For the time-being, I keep the job, although I fantasize about leaving them all behind me in one glorious exit from time to time (especially the day back after the New Year, when the first email in my inbox was from an upper level executive I can't stand, sent at 6:55 that morning, which consisted of a detailed sandwich order for a meeting three days away. And could I call so-and-so at such-and-such company to see what she will have? I was glad the data analyst had changed offices so he would not witness that humiliating telephone conversation. "What are your options? Um... turkey, liverwurst, prosciutto...") On days like that, I stay for the same reason that grown adults live at home with their parents - because it could be worse, because they have to survive, and because it's cold Out There.
Growing up, I often had fantasies that someone would whirl into my junior high economics class, for example, and demand that someone deliver a stunning rendition of say, "Baby I Love You" by Aretha Franklin. I was never sure who or what this mysterious demander of soul classics was (although I'm visualizing a cape, maybe a royal scepter. The ghost of James Brown crossed with the P.E. teacher.) The important thing, the thing that would excuse the unorthodox interruption to class and the bizarre stranger altogether, was that I would knock their socks off. The fantasy ended with the immediate aftermath - the class's slack-jawed amazement, the teacher's loud and open praise. Whatever gorgeous boy with a band who'd ask me out later never really entered the picture. What really mattered was that in that moment, I would suddenly be revealed as brilliant.

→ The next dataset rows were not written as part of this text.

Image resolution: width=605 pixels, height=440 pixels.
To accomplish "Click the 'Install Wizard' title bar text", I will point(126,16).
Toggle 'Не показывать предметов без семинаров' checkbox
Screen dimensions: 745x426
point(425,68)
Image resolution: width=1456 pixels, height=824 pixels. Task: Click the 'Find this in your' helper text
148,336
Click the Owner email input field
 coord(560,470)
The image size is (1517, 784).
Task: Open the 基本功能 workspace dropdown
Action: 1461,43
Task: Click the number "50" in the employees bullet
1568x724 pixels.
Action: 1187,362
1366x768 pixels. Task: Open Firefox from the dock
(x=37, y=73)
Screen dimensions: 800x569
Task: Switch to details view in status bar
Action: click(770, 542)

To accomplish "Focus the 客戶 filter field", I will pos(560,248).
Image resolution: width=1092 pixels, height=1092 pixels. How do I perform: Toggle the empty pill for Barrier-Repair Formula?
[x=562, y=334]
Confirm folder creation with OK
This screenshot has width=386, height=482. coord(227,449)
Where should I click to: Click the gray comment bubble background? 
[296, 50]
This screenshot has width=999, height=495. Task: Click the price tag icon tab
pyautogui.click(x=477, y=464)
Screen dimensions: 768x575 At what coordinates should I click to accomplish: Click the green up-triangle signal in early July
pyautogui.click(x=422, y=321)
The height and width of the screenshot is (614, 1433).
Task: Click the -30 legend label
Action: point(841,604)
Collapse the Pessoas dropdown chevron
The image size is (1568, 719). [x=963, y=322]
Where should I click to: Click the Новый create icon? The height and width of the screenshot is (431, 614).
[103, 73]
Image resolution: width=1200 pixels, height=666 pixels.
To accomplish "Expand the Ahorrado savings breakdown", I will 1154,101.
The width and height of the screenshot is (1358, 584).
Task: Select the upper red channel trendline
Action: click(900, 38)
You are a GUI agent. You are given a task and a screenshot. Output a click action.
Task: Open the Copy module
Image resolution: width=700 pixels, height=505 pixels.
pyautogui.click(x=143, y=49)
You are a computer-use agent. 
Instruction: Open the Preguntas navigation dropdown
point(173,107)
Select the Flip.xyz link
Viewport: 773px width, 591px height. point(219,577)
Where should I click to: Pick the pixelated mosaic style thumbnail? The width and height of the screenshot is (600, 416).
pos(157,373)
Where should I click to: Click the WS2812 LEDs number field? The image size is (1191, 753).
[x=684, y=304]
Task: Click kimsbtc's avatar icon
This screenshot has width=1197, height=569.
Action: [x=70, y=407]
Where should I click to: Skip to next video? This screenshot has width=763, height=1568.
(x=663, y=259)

I've noticed a resurgence of these fantasies lately. They often take a more plausible setting of happy hour with the coworkers, one that we are surprised to hear features karaoke. Sometimes I've chosen something and ascend to stage with the quiet poise of a seasoned pro, other times someone has signed me up without my knowledge and I have to be coaxed onstage with encouraging clapping and cheers. Either way, I shine in a way that I usually can't around these people. The women scream gleefully, the men have goofy smiles and discreet erections. Everyone wonders why someone like me has the job that I have. In my fantasy, they blame themselves.